If the diabatic PESs \(U_A(\xi)\) and \(U_B(\xi)\) are known the rate equation Eq.3.4 can be solved. For most systems the computational cost of calculating the PES is too large and so the PESs have to be approximated. The first simplification is the introduction of the reaction coordinate \(\xi\). If we go back one step and look at a general PES \(U(\mathbf{R})\), with some minimum at \(\mathbf{R}^0\), we can expand it to second order around that minimum:

\[U(\mathbf{R})=U^0+\sum_{ij} h_{ij} (R_i-R_i^0)(R_j-R_j^0)=U^0+\sum_{a} \omega_a (Q_a-Q_a^0)^2=U(\mathbf{Q}),\]

where \(Q_a\) are mass weighted normal mode coordinates with eigenfrequencies \(\omega_a\), obtained by diagonalizing the Hessian matrix \(h_{ij}\). The excitation transfer reaction is typically triggered by a subset of these eigenmodes. Often the nuclear motion can be described as a linear combination of these eigenmodes, yielding the reaction coordinate, \(\xi\), with its eigenfrequency \(\omega_\xi\) and conjugate momentum operator \(\hat{P}_\xi\). The corresponding nuclear Hamiltonian then reads:

\[\hat{H}_\text{nuc}=\frac{1}{2} \hat{P}_\xi^2+U^0+\frac{1}{2} \omega_\xi (\xi-\xi^0)^2.\]

Treating the oscillations along \(\xi\), i.e. the promoting mode, classically we arrive at the Marcus rate equation [Marcus:1993]:

(3.5)¶\[\omega_{A\rightarrow B}=\frac{2\pi}{\hbar}\frac{|J_{AB}|^2}{\sqrt{4\pi \lambda k_B T}}\exp \left[ -\frac{(U_{AB}-\lambda)^2}{4\lambda k_BT}\right].\]

Here \(\lambda\) denotes the classical reorganization energy, which describes the molecular rearrangement necessary for the excitation transfer to happen

\[\lambda=\frac{1}{2}\omega_\xi(\xi_A-\xi_B)^2.\]

If the dimer complex is surrounded by other molecules environmental reorganization effects may also contribute. These can be described by an additional harmonic mode \(\tilde{\xi}\), yielding the outer sphere reorganization energy:

\[\lambda^\text{out}=\frac{1}{2}\omega_{\tilde{\xi}}(\tilde{\xi}_A-\tilde{\xi}_B)^2.\]

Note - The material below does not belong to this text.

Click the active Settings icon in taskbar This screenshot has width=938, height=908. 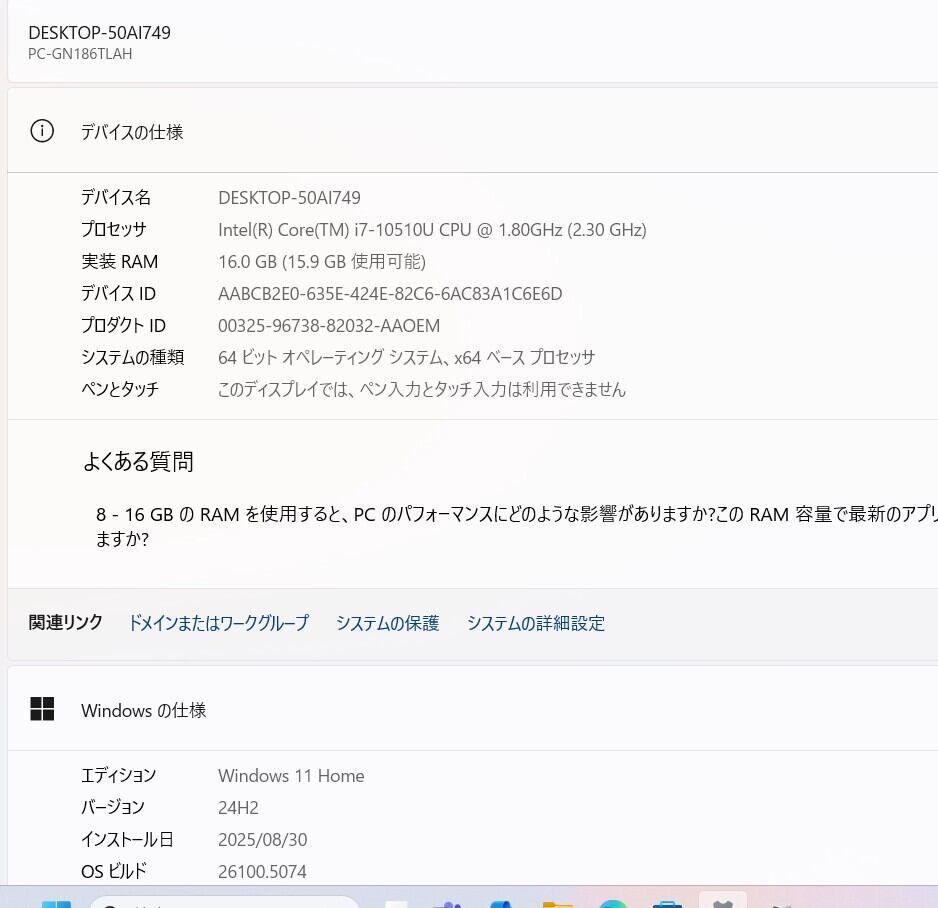click(723, 903)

\(U_{AB}\) in Eq.3.5 is the energy difference:

\[U_{AB}=U_A(\xi_A)-U_B(\xi_B)\]

The Marcus rate has been used to great success to describe charge transfer in solution and solids. The classical treatment of the promoting modes \(\xi,\tilde{\xi}\) is only justified if \(k_BT\gg\omega_\xi,\omega_{\tilde{\xi}}\). This is rarely the case, as intramolecular vibrations have zero-point energies of around 0.1eV, which is roughly four times the thermal energy at room temperature. Yet, the Marcus theory has been shown to give good results even at the limits of its validity. Other rate expression like, Marcus-Levich-Jortner rates, which treat the promoting mode quantum mechanically or Weiss-Dorsey rates, which treat the whole system quantum mechanically, extend the formal applicability of transfer rate theories. Unfortunately, these rates require additional input parameters to describe the PES, which can only be obtained at substantial computational cost.

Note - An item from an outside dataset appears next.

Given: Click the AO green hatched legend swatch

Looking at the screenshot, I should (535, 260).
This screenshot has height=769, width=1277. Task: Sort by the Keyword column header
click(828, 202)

3.3. Monomer States as Approximations to Diabatic States¶

Computational cost is already a major concern, as diabatic states, defined via Eq.3.2, are very difficult or even impossible to calculate. Practically, the diabatic states have to be approximated. As the diabatic state \(\ket{A}\) resembles an excited monomer \(A\) and a ground state molecule \(B\), the following simplification is used:

(3.6)¶\[\ket{A}\approx \ket{1_a}\otimes\ket{0_b}\]

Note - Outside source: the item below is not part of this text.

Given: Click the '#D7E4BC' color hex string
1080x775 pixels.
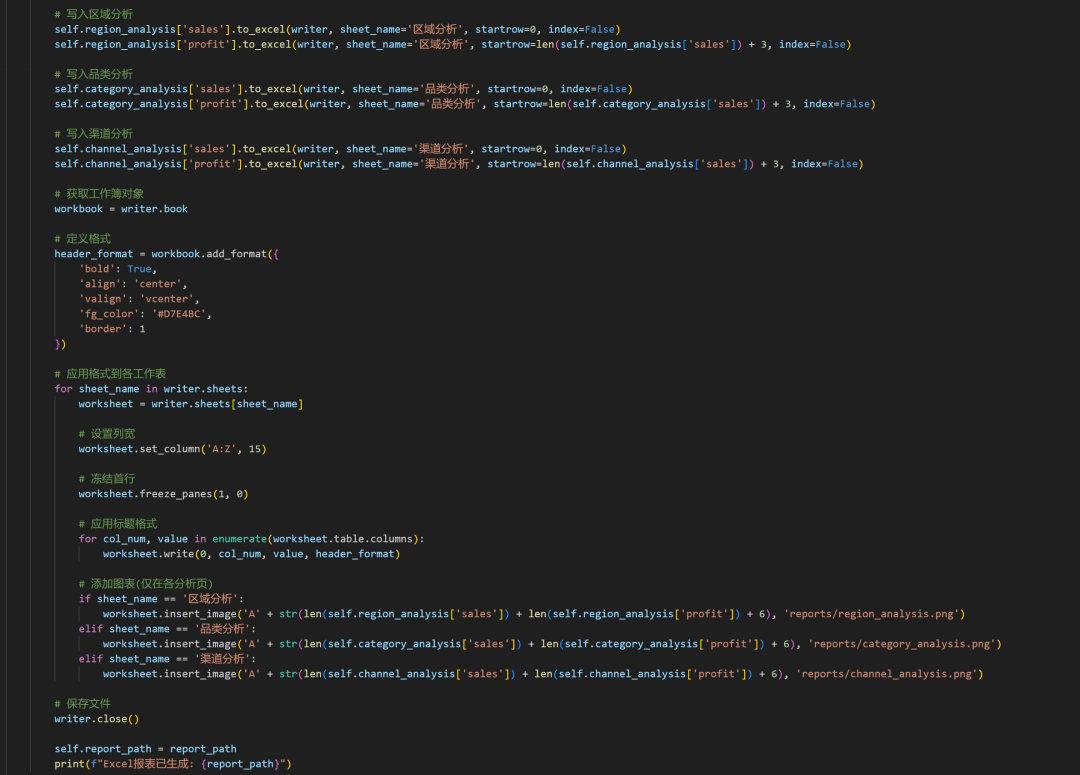Looking at the screenshot, I should coord(181,314).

The diabatic state is approximately the product of the adiabatic excited state of the isolated monomer \(A\), \(\ket{1_a}\) and the ground state of the isolated monomer \(B\), \(\ket{0_b}\). All energetic contributions separate into monomer contributions as well e.g.:

(3.7)¶\[\begin{split}\begin{align} U_{AB}&=U_A(\xi_A)-U_B(\xi_B)\approx U_a^1(\xi_a^1)+U_b^0(\xi_b^0)-(U_a^0(\xi_a^0)+U_b^1(\xi_b^0)\nonumber\\ &=\underbrace{(U_a^1(\xi_a^1)-U_a^0(\xi_a^0))}_{\Delta E_a}-\underbrace{(U_b^1(\xi_b^1)-U_b^0(\xi_b^0))}_{\Delta E_b}=\Delta E_{ab}, \end{align}\end{split}\]

where \(\Delta E_{ab}\) is the site energy difference between the molecules and \(\xi_{a/b}^{0/1}\) are the molecular configuration of monomer \(A/B\) in state \(0/1\).